本发明的METTL9基因可以是天然的或是人工合成的,或者使用可以表达METTL9的DNA片段的载体转染细胞获得。所述载体所述载体包括病毒载体、真核表达载体。
病毒载体可以是任何适当的载体,包括但不限于逆转录病毒载体、腺病毒载体、腺病毒相关病毒载体、疱疹病毒(例如单纯疱疹病毒、痘苗病毒及EB病毒)载体、甲病毒载体。
真核表达载体可以是任何适当的表达载体,包括但不限于pCMV-Myc表达载体、pcDNA3.0表达载体、pcDNA3.1表达载体、pEGFP表达载体、pEF Bos表达载体、pTet表达载体、pTRE表达载体、或者在公知表达载体的基础上经改造的载体,比如pBin438、pCAMBIA1301等。
在本发明的上下文中,METTL9基因表达产物包括人METTL9蛋白以及人METTL9蛋白的部分肽。所述METTL9蛋白的部分肽含有与缺血性脑卒中相关的功能域。
“METTL9蛋白”包括METTL9蛋白以及METTL9蛋白的任何功能等同物。所述功能等同物包括METTL9蛋白保守性变异蛋白质、或其活性片段,或其活性衍生物,等位变异体、天然突变体、诱导突变体、在高或低的严紧条件下能与人METTL9的DNA杂交的DNA所编码的蛋白质。
优选地,METTL9蛋白是具有下列氨基酸序列的蛋白质:
(1)由序列表中SEQ ID NO.2所示的氨基酸序列组成的蛋白质;
(2)将SEQ ID NO.2所示的氨基酸序列经过一个或几个氨基酸残基的取代和/或缺失和/或添加且与SEQ ID NO.2所示的氨基酸序列具有相同功能的由SEQ ID NO.2所示的氨基酸序列衍生的蛋白质。取代、缺失或者添加的氨基酸的个数通常为1-50个,较佳地1-30个,更佳地1-20个,最佳地1-10个。
(3)与SEQ ID NO.2所示的氨基酸序列具有至少80%同源性(又称为序列同一性),优选地,与SEQ ID NO.2所示的氨基酸序列至少约90%至95%的同源性,常为96%、97%、98%、99%同源性的氨基酸序列构成的多肽。
在本发明的具体实施方案中,所述METTL9蛋白是具有SEQ ID NO.2所示的氨基酸序列的蛋白质。
通常,已知的是,一个蛋白质中一个或多个氨基酸的修饰不会影响蛋白质的功能。本领域技术人员会认可改变单个氨基酸或小百分比的氨基酸或对氨基酸序列的个别添加、缺失、***、替换是保守修饰,其中蛋白质的改变产生具有相似功能的蛋白质。提供功能相似的氨基酸的保守替换表是本领域公知的。
通过添加一个氨基酸或多个氨基酸残基修饰的蛋白质的例子是METTL9蛋白的融合蛋白。对于与METTL9蛋白融合的肽或者蛋白质没有限制,只要所得的融合蛋白保留METTL9蛋白的生物学活性即可。
本发明的METTL9蛋白也包括对SEQ ID NO.2所示的氨基酸序列的非保守修饰,只要经过修饰的蛋白质仍然能够保留METTL9蛋白的生物学活性即可。在此类修饰蛋白质中突变的氨基酸数目通常是10个或者更少,例如6个或者更少,例如3个或者更少。

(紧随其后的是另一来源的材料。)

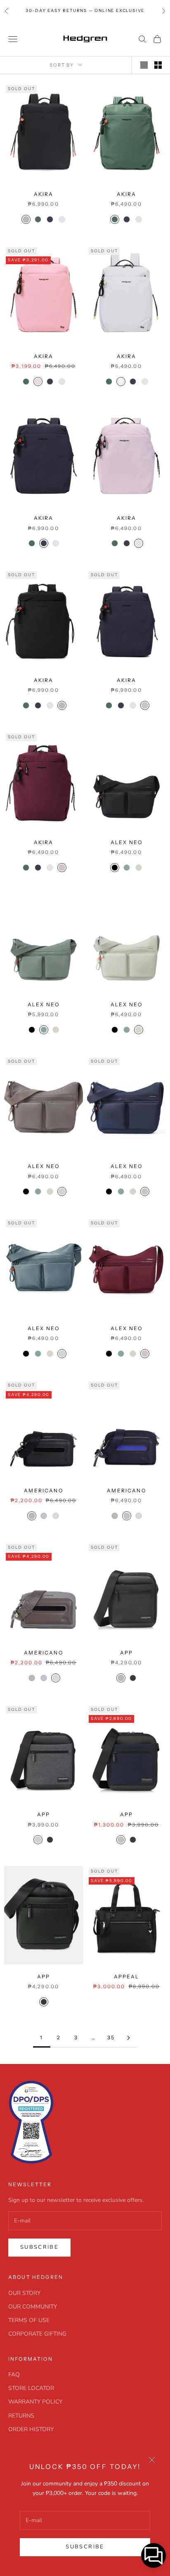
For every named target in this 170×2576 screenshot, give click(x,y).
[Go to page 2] (128, 2038)
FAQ (14, 2374)
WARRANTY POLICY (35, 2402)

在本发明的上下文中,“诊断缺血性脑卒中”既包括判断受试者是否已经患有缺血性脑卒中、也包括判断受试者是否存在患有缺血性脑卒中的风险。
在本发明的上下文中,“治疗缺血性脑卒中”包括能消除、减轻、缓解、逆转或预防或延迟病症的任何症状的发生和复发,即包括对疾病的治疗性干预和预防性干预。
本发明的优点和有益效果:
本发明首次发现了METTL9基因表达与缺血性脑卒中相关,通过检测受试者血液中METTL9的表达,可以判断受试者是否患有缺血性脑卒中、或者判断受试者是否存在患有缺血性脑卒中的风险,从而指导临床医师给受试者提供预防方案或者治疗方案。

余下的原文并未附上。